● **Description of the task**
Edit the records below by changing every "computer-use agent" to "screen-reading agent", and leave the rest of each line the same.

━━━━━ Record set

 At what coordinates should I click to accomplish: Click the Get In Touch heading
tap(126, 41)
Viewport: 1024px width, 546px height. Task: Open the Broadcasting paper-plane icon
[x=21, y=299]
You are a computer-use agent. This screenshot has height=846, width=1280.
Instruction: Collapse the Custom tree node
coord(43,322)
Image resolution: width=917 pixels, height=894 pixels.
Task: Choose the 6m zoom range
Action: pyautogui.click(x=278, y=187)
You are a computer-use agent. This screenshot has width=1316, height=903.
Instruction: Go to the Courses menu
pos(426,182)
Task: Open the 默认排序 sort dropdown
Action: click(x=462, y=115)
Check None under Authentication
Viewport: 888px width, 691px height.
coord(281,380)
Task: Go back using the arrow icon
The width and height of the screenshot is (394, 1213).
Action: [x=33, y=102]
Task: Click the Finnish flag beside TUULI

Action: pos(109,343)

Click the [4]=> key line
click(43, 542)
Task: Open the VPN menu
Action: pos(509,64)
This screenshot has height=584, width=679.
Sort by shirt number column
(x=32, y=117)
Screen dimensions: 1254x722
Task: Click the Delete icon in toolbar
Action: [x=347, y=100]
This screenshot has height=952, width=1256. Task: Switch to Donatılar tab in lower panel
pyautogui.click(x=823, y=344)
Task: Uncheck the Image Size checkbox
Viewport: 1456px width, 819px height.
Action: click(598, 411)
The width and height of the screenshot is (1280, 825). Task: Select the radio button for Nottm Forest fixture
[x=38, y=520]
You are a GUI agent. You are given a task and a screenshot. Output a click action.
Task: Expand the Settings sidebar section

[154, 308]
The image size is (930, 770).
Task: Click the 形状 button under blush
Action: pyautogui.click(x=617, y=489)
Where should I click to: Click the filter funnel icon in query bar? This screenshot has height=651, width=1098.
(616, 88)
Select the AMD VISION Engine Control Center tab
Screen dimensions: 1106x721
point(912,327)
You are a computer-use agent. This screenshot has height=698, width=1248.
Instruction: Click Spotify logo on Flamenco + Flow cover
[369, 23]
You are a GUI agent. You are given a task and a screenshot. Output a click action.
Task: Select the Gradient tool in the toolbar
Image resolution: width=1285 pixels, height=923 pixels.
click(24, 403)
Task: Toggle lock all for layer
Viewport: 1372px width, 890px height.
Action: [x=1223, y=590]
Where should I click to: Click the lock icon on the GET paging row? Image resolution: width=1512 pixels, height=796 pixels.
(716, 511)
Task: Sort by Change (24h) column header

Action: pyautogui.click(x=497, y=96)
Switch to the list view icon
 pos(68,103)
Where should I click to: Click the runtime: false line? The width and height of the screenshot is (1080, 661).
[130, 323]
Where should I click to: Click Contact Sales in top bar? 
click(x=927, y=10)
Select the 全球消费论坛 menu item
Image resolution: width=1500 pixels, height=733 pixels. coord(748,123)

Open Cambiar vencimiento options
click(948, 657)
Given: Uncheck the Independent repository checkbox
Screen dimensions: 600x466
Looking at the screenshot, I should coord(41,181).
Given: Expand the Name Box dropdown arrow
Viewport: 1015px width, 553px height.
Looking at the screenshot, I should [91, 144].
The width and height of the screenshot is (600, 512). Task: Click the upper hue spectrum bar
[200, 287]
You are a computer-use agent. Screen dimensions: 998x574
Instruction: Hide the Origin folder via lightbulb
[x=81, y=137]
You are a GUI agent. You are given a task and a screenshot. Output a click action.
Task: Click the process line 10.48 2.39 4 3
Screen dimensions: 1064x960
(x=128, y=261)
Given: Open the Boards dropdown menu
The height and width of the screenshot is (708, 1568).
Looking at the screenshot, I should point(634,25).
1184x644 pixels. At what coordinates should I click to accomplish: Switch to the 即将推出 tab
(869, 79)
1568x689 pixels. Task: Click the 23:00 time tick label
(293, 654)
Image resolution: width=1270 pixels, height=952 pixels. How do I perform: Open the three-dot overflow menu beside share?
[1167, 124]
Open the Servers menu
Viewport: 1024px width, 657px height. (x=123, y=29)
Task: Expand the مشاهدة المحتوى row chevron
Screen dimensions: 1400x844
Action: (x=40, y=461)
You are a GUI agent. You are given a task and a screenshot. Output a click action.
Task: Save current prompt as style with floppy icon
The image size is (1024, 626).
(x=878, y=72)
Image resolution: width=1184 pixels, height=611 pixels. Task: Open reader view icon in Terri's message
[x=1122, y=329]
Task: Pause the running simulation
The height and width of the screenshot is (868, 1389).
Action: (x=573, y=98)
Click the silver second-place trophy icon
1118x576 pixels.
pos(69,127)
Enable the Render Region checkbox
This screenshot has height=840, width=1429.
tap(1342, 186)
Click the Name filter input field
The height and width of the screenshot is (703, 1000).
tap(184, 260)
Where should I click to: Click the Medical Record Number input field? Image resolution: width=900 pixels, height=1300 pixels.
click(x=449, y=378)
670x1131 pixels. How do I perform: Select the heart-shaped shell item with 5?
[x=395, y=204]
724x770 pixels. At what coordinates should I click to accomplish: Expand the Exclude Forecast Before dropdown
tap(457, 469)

━━━━━━━━━━

● **Expected answer**
 At what coordinates should I click to accomplish: Click the Get In Touch heading
tap(126, 41)
Viewport: 1024px width, 546px height. Task: Open the Broadcasting paper-plane icon
[x=21, y=299]
You are a screen-reading agent. This screenshot has height=846, width=1280.
Instruction: Collapse the Custom tree node
coord(43,322)
Image resolution: width=917 pixels, height=894 pixels.
Task: Choose the 6m zoom range
Action: pyautogui.click(x=278, y=187)
You are a screen-reading agent. This screenshot has width=1316, height=903.
Instruction: Go to the Courses menu
pos(426,182)
Task: Open the 默认排序 sort dropdown
Action: click(x=462, y=115)
Check None under Authentication
Viewport: 888px width, 691px height.
coord(281,380)
Task: Go back using the arrow icon
The width and height of the screenshot is (394, 1213).
Action: [x=33, y=102]
Task: Click the Finnish flag beside TUULI

Action: pos(109,343)

Click the [4]=> key line
click(43, 542)
Task: Open the VPN menu
Action: pos(509,64)
This screenshot has height=584, width=679.
Sort by shirt number column
(x=32, y=117)
Screen dimensions: 1254x722
Task: Click the Delete icon in toolbar
Action: [x=347, y=100]
This screenshot has height=952, width=1256. Task: Switch to Donatılar tab in lower panel
pyautogui.click(x=823, y=344)
Task: Uncheck the Image Size checkbox
Viewport: 1456px width, 819px height.
Action: click(598, 411)
The width and height of the screenshot is (1280, 825). Task: Select the radio button for Nottm Forest fixture
[x=38, y=520]
You are a GUI agent. You are given a task and a screenshot. Output a click action.
Task: Expand the Settings sidebar section

[154, 308]
The image size is (930, 770).
Task: Click the 形状 button under blush
Action: pyautogui.click(x=617, y=489)
Where should I click to: Click the filter funnel icon in query bar? This screenshot has height=651, width=1098.
(616, 88)
Select the AMD VISION Engine Control Center tab
Screen dimensions: 1106x721
point(912,327)
You are a screen-reading agent. This screenshot has height=698, width=1248.
Instruction: Click Spotify logo on Flamenco + Flow cover
[369, 23]
You are a GUI agent. You are given a task and a screenshot. Output a click action.
Task: Select the Gradient tool in the toolbar
Image resolution: width=1285 pixels, height=923 pixels.
click(24, 403)
Task: Toggle lock all for layer
Viewport: 1372px width, 890px height.
Action: [x=1223, y=590]
Where should I click to: Click the lock icon on the GET paging row? Image resolution: width=1512 pixels, height=796 pixels.
(716, 511)
Task: Sort by Change (24h) column header

Action: pyautogui.click(x=497, y=96)
Switch to the list view icon
 pos(68,103)
Where should I click to: Click the runtime: false line? The width and height of the screenshot is (1080, 661).
[130, 323]
Where should I click to: Click Contact Sales in top bar? 
click(x=927, y=10)
Select the 全球消费论坛 menu item
Image resolution: width=1500 pixels, height=733 pixels. coord(748,123)

Open Cambiar vencimiento options
click(948, 657)
Given: Uncheck the Independent repository checkbox
Screen dimensions: 600x466
Looking at the screenshot, I should coord(41,181).
Given: Expand the Name Box dropdown arrow
Viewport: 1015px width, 553px height.
Looking at the screenshot, I should [91, 144].
The width and height of the screenshot is (600, 512). Task: Click the upper hue spectrum bar
[200, 287]
You are a screen-reading agent. Screen dimensions: 998x574
Instruction: Hide the Origin folder via lightbulb
[x=81, y=137]
You are a GUI agent. You are given a task and a screenshot. Output a click action.
Task: Click the process line 10.48 2.39 4 3
Screen dimensions: 1064x960
(x=128, y=261)
Given: Open the Boards dropdown menu
The height and width of the screenshot is (708, 1568).
Looking at the screenshot, I should point(634,25).
1184x644 pixels. At what coordinates should I click to accomplish: Switch to the 即将推出 tab
(869, 79)
1568x689 pixels. Task: Click the 23:00 time tick label
(293, 654)
Image resolution: width=1270 pixels, height=952 pixels. How do I perform: Open the three-dot overflow menu beside share?
[1167, 124]
Open the Servers menu
Viewport: 1024px width, 657px height. (x=123, y=29)
Task: Expand the مشاهدة المحتوى row chevron
Screen dimensions: 1400x844
Action: (x=40, y=461)
You are a GUI agent. You are given a task and a screenshot. Output a click action.
Task: Save current prompt as style with floppy icon
The image size is (1024, 626).
(x=878, y=72)
Image resolution: width=1184 pixels, height=611 pixels. Task: Open reader view icon in Terri's message
[x=1122, y=329]
Task: Pause the running simulation
The height and width of the screenshot is (868, 1389).
Action: (x=573, y=98)
Click the silver second-place trophy icon
1118x576 pixels.
pos(69,127)
Enable the Render Region checkbox
This screenshot has height=840, width=1429.
tap(1342, 186)
Click the Name filter input field
The height and width of the screenshot is (703, 1000).
tap(184, 260)
Where should I click to: Click the Medical Record Number input field? Image resolution: width=900 pixels, height=1300 pixels.
click(x=449, y=378)
670x1131 pixels. How do I perform: Select the heart-shaped shell item with 5?
[x=395, y=204]
724x770 pixels. At what coordinates should I click to accomplish: Expand the Exclude Forecast Before dropdown
tap(457, 469)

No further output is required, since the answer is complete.